Quatre ans après son entrée en vigueur, le 1er juin 2009, le revenu de solidarité active (RSA), une des mesures phares du quinquennat de Nicolas Sarkozy, apparaît de plus en plus comme un colosse aux pieds d’argile. Défendue par Martin Hirsch, alors un des symboles de l’ouverture à gauche du gouvernement Fillon, cette prestation, dont la principale originalité était d’assurer à la fois un revenu minimum garanti en cas d’inactivité (RSA « socle ») et un complément de revenu aux travailleurs pauvres (RSA « activité »), se voulait un instrument de lutte contre la pauvreté et un facteur d’incitation au travail.

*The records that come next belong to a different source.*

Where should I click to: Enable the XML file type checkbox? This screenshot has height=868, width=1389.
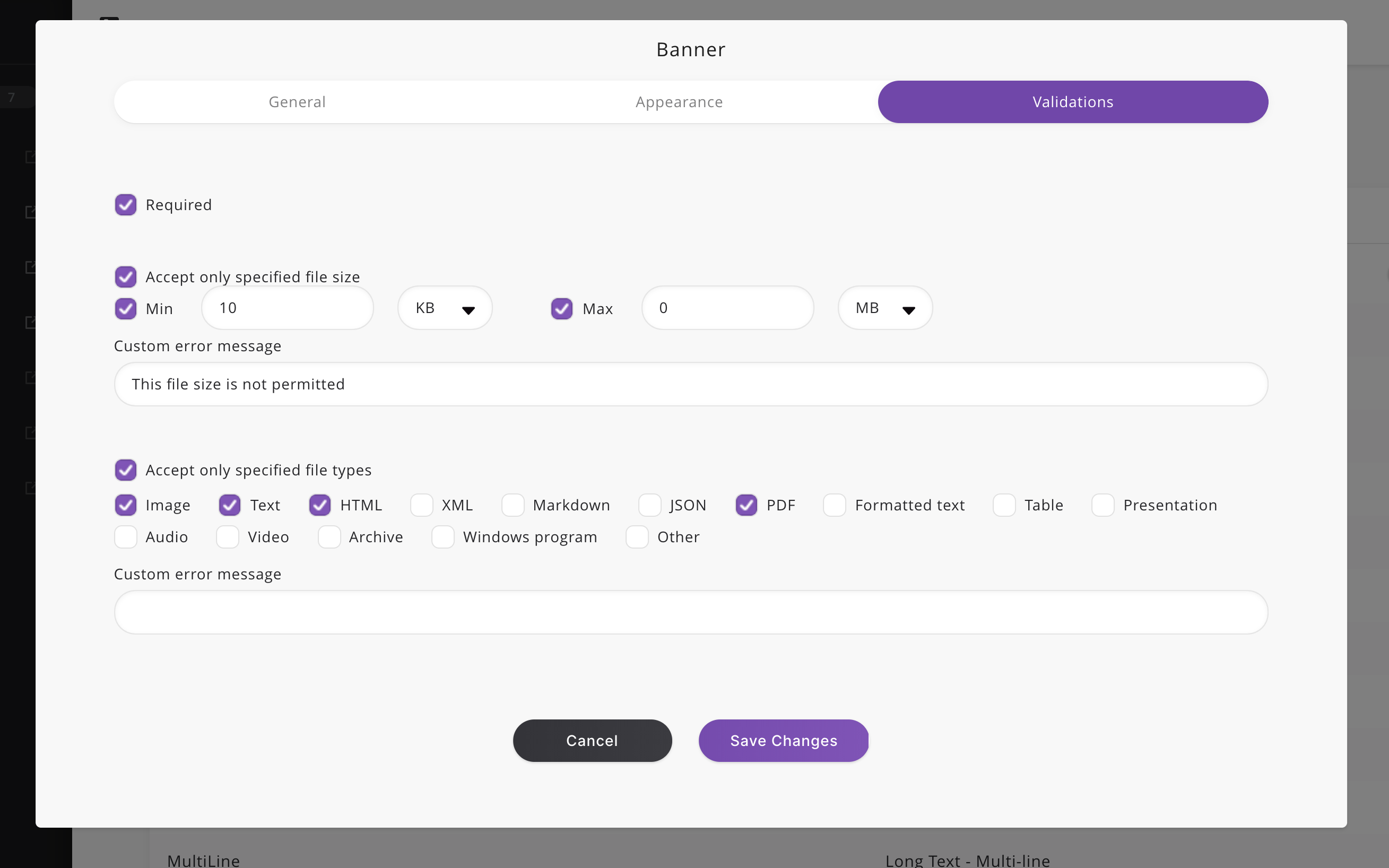coord(420,504)
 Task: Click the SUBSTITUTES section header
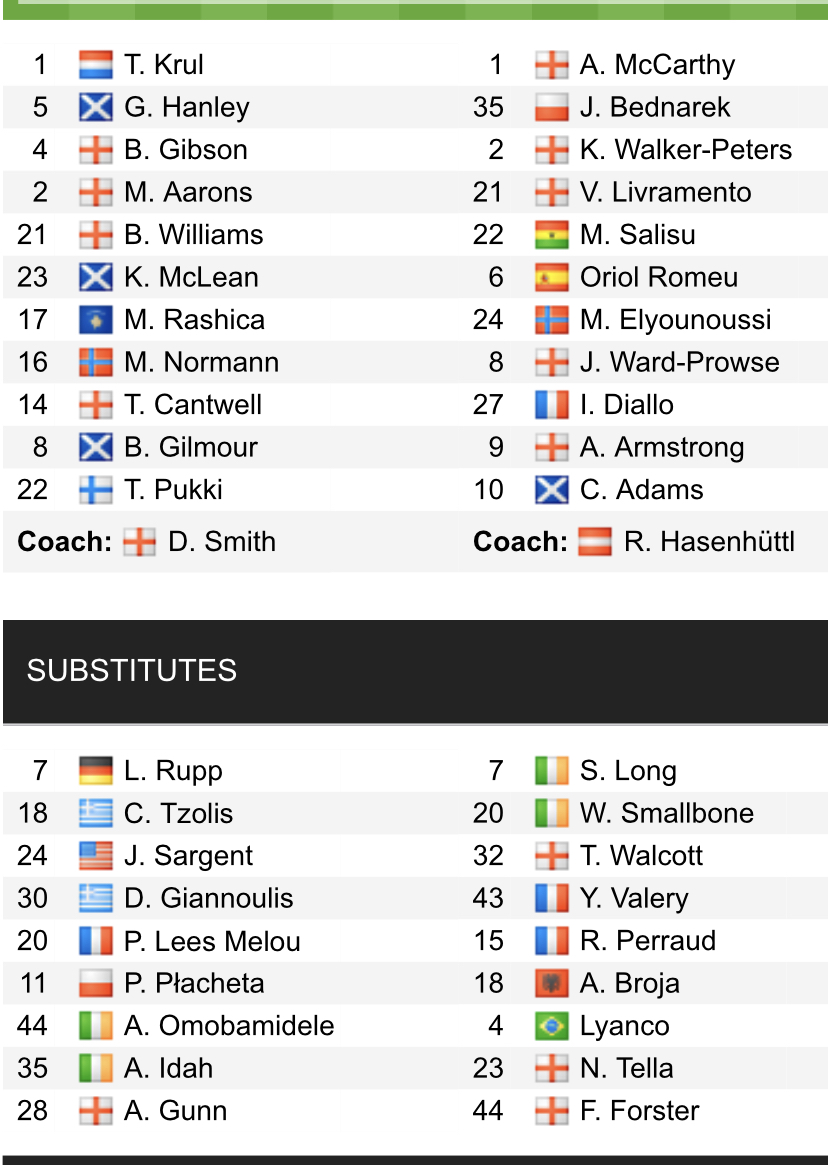tap(132, 670)
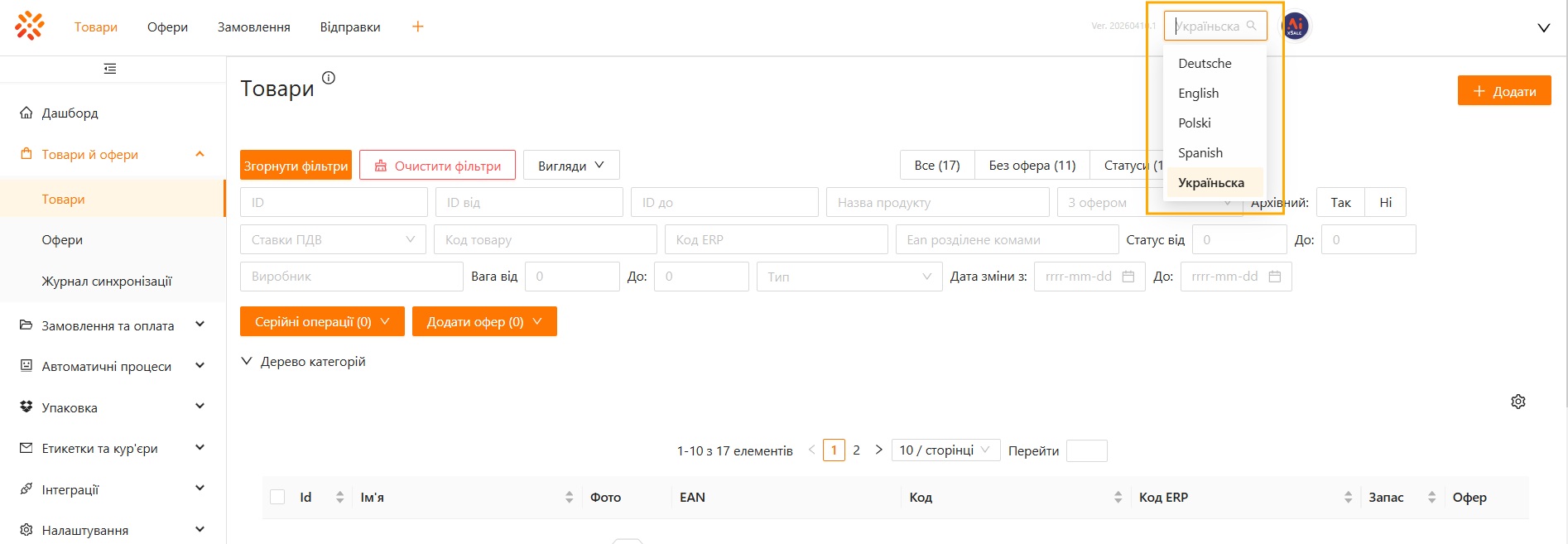
Task: Select all rows checkbox in table header
Action: coord(277,497)
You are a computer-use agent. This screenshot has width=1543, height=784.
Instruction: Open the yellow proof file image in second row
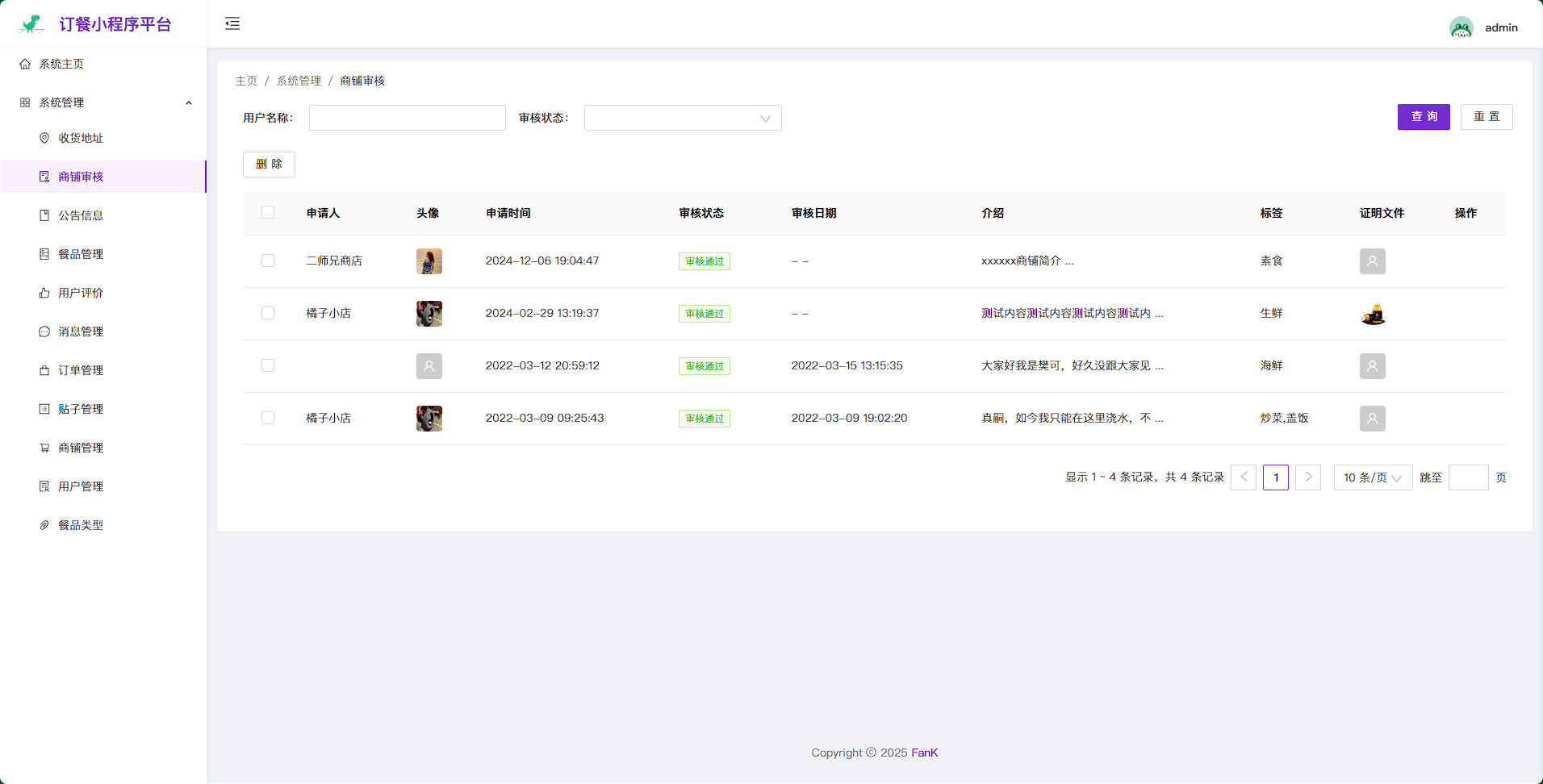click(1372, 314)
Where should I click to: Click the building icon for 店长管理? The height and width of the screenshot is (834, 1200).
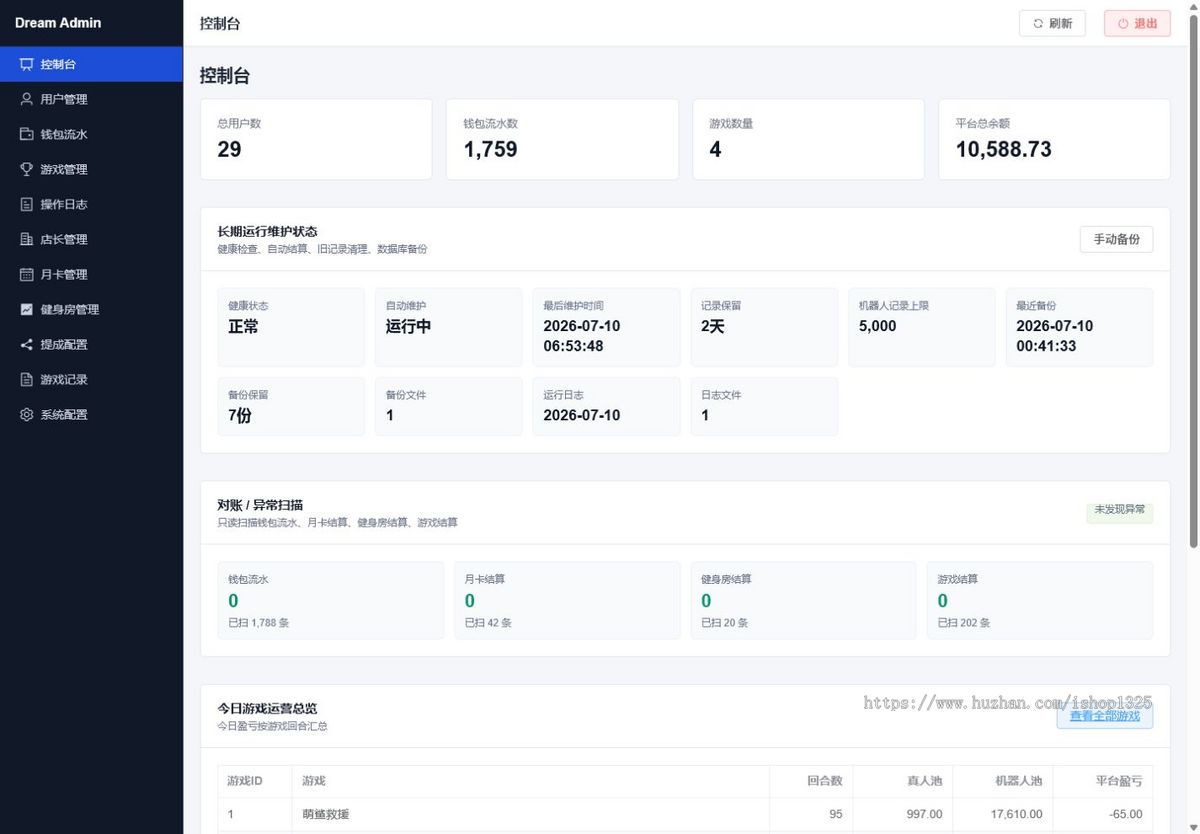[27, 239]
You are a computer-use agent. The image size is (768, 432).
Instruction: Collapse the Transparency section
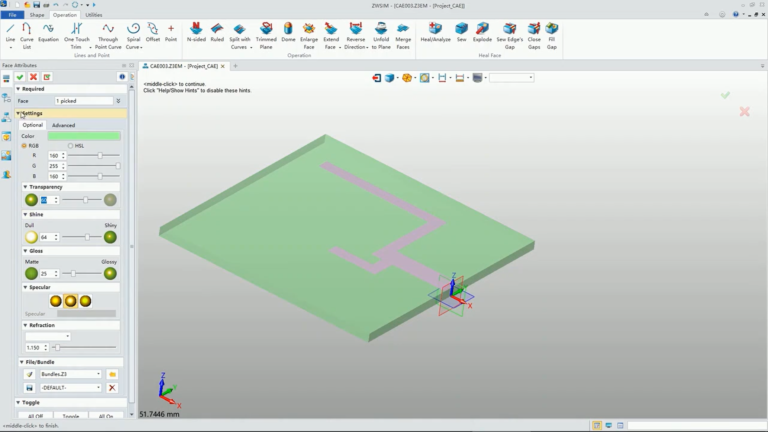25,187
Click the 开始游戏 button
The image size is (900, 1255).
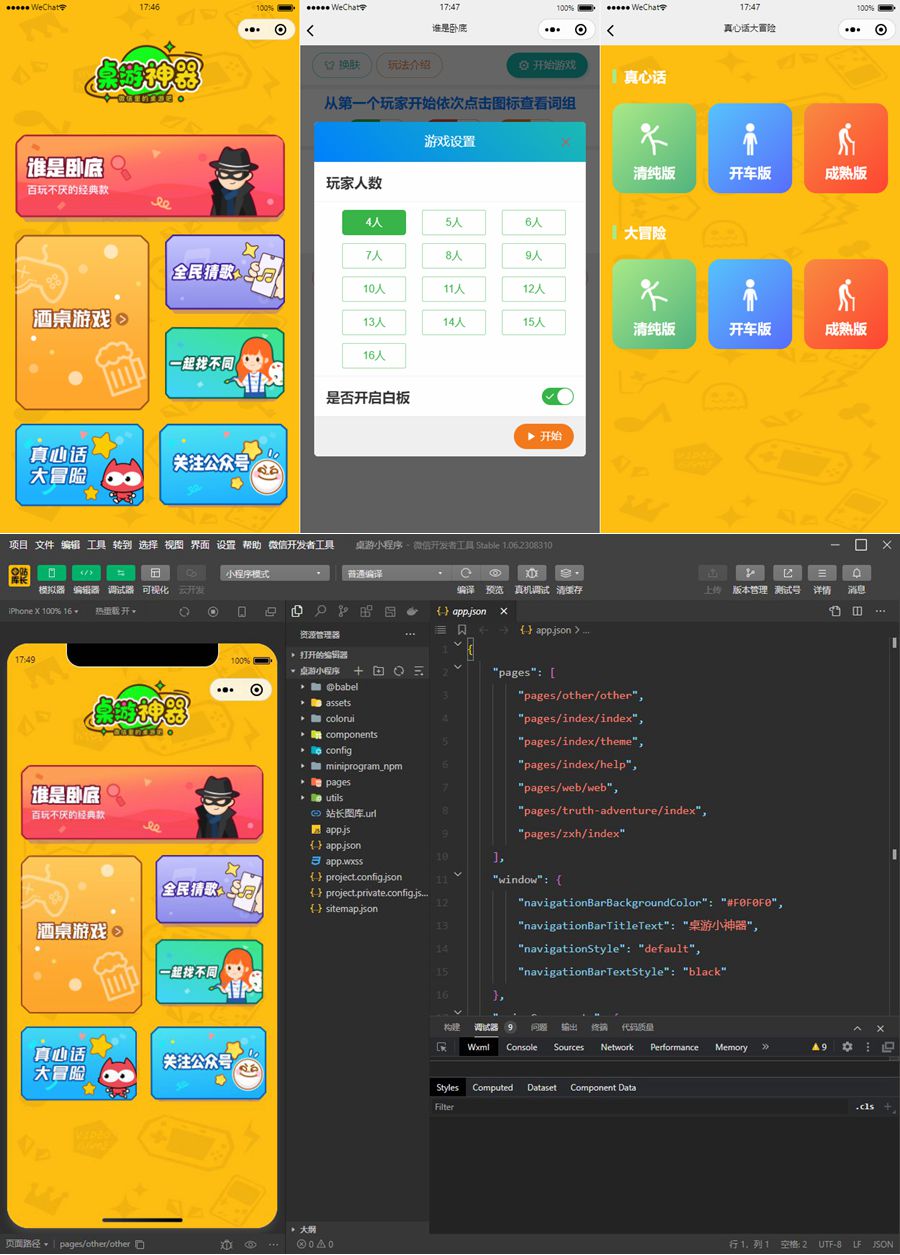click(547, 66)

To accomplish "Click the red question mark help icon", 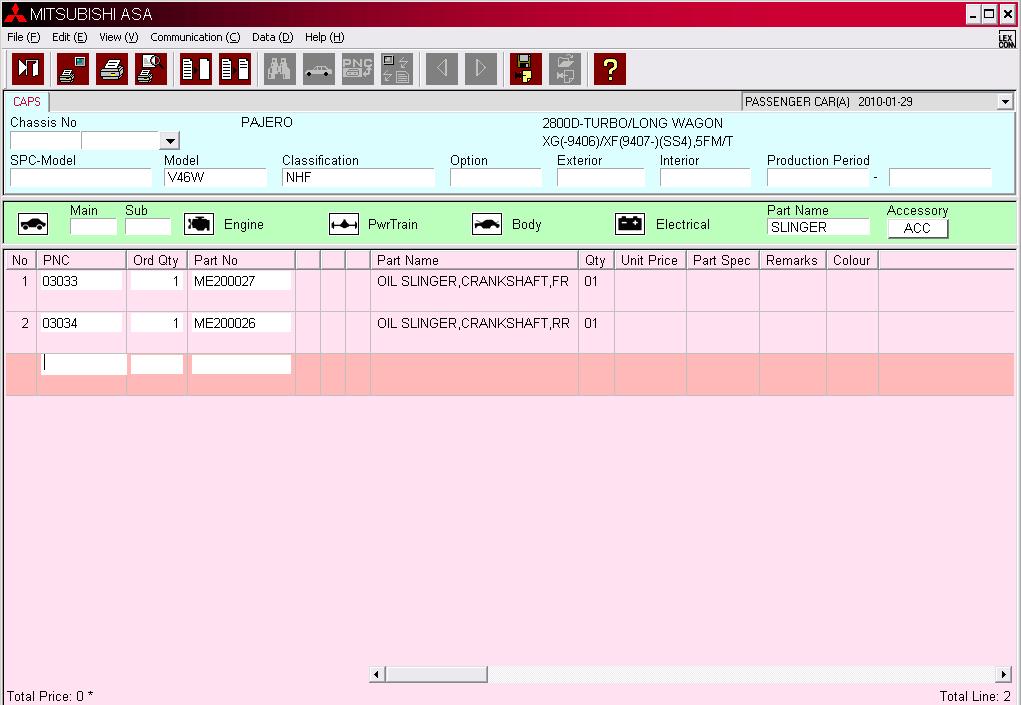I will click(609, 69).
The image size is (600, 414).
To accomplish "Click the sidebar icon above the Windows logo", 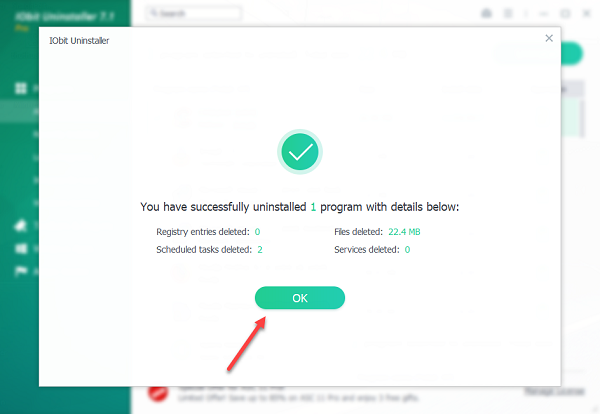I will (20, 225).
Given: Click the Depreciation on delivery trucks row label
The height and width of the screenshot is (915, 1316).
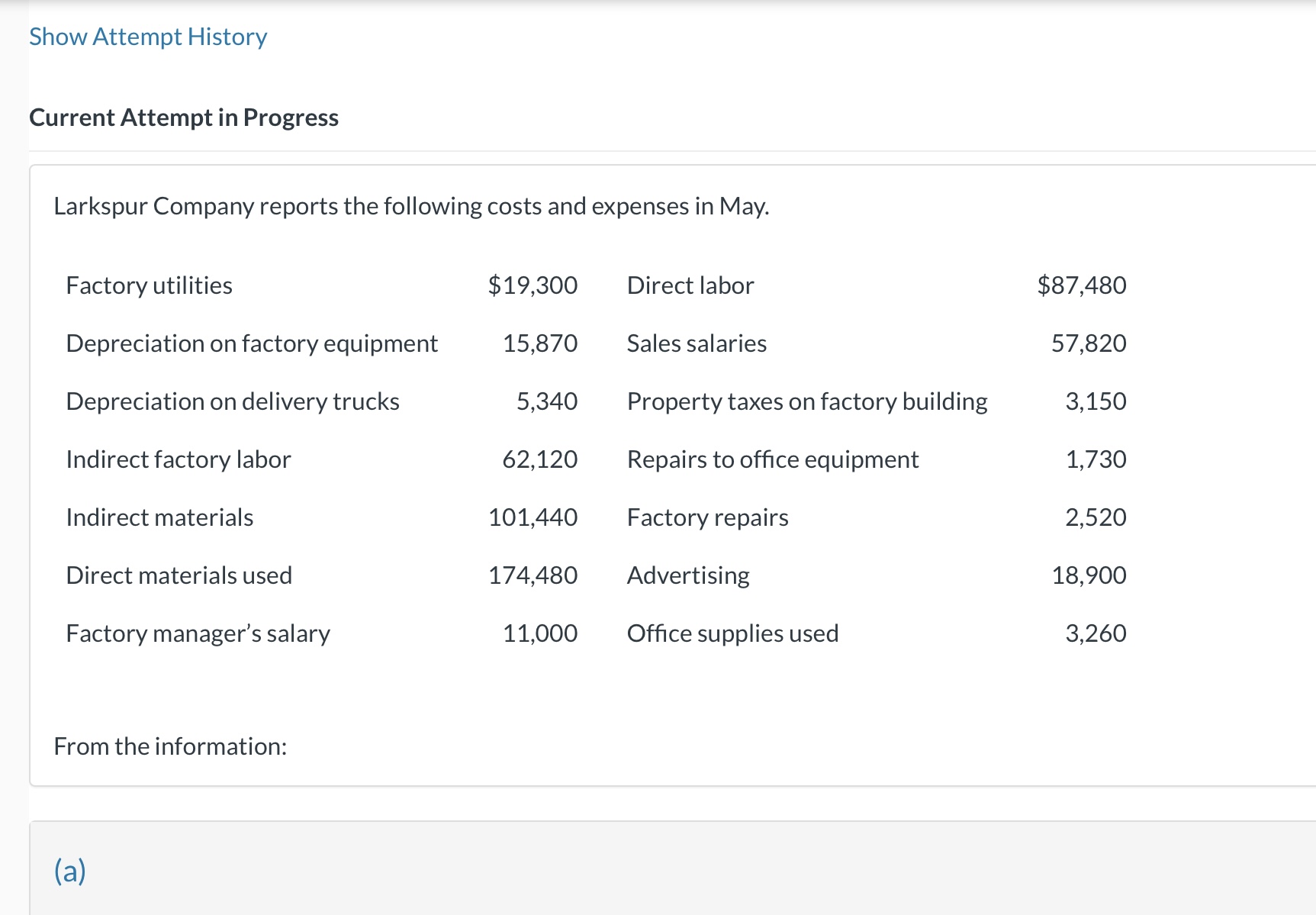Looking at the screenshot, I should click(x=233, y=401).
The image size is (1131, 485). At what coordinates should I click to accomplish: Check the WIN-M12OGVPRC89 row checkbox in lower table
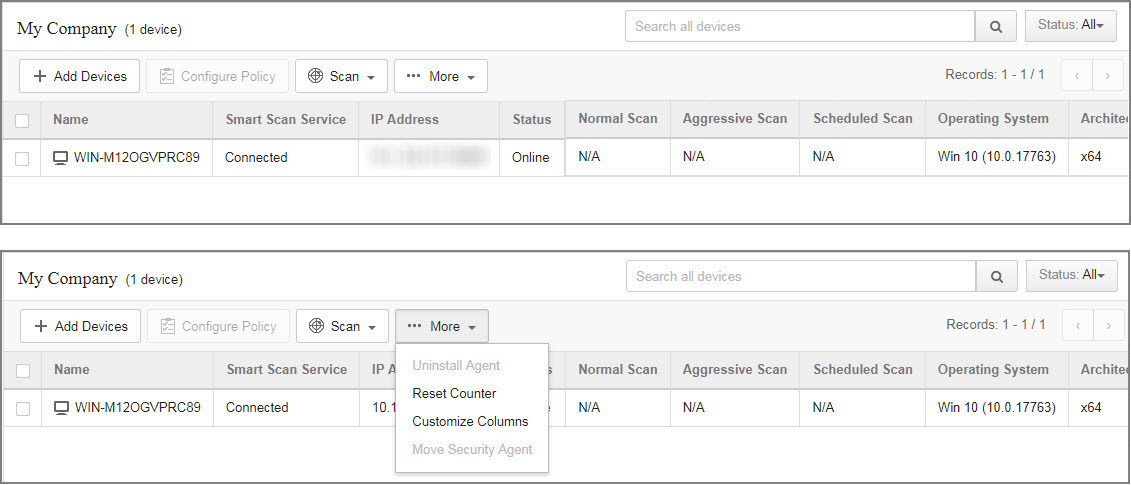23,408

Elle se distingue aujourd’hui par un taux de non-recours particulièrement élevé – 68 % des personnes qui pourraient y prétendre ne la demandent pas – et un niveau record d’erreurs de paiement.

Chaque mois, des milliers de bénéficiaires du RSA doivent rembourser des sommes qui leur ont été versées à tort par les caisses d’allocations familiales (CAF). Ces « indus », comme on les appelle dans l’administration, peuvent provenir d’une tentative de fraude, mais surtout d’une erreur de l’usager ou de l’organisme payeur ; on parle alors d’indus « non intentionnels ». La diminution de ces ratés – symptômes du dysfonctionnement de la prestation – est au coeur de la mission sur la simplification du RSA qui a été confiée au député de Saône-et-Loire Christophe Sirugue (PS), dont le rapport est attendu fin juin.